=== YOUR ASSIGNMENT ===
Out of the records below, copy all lines in which the word "every" occurs.

=== DATA LISTING ===
.....

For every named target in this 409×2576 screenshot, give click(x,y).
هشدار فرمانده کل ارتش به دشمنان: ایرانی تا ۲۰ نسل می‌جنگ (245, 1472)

.....

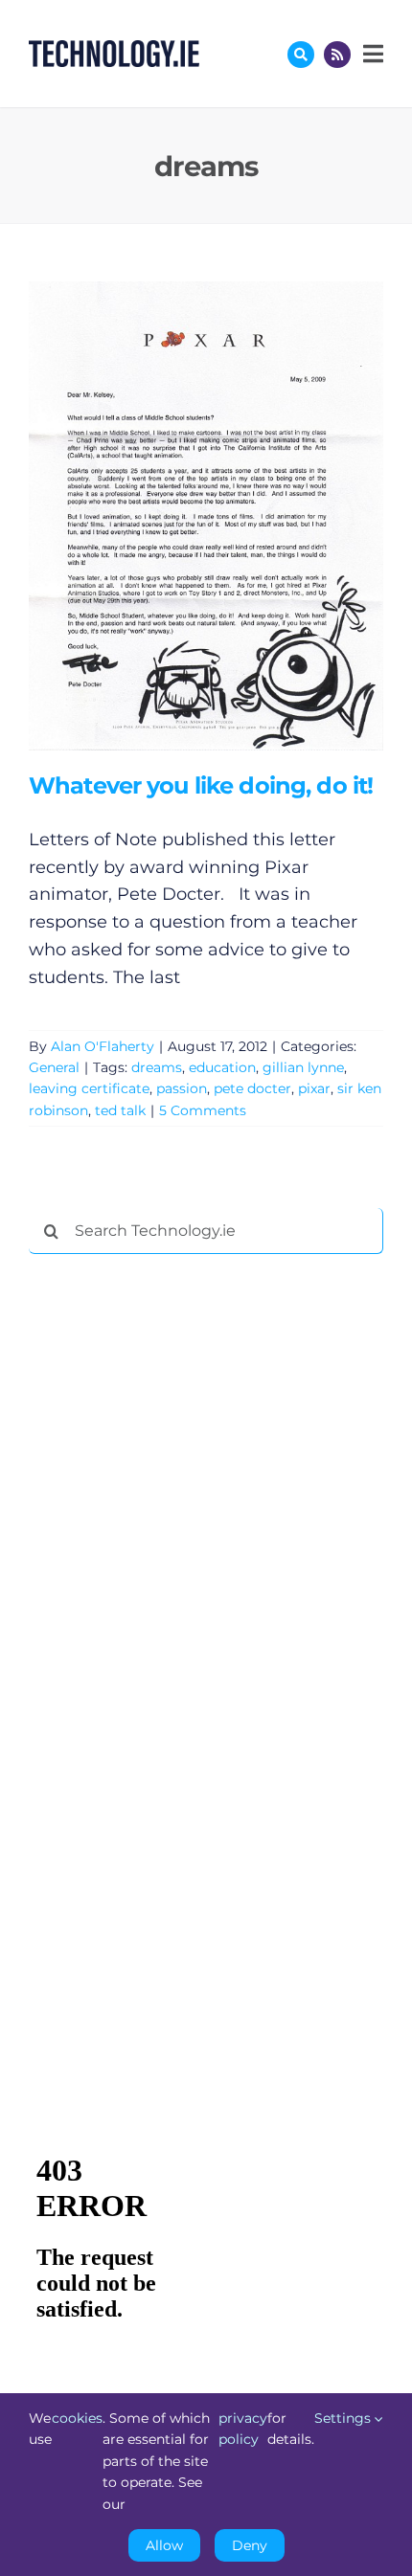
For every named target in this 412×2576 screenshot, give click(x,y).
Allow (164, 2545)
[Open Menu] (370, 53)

.....

=== SOLUTION TO THIS TASK ===
For every named target in this 409×2576 screenshot, give click(x,y).
For every named target in this 412×2576 screenshot, give click(x,y).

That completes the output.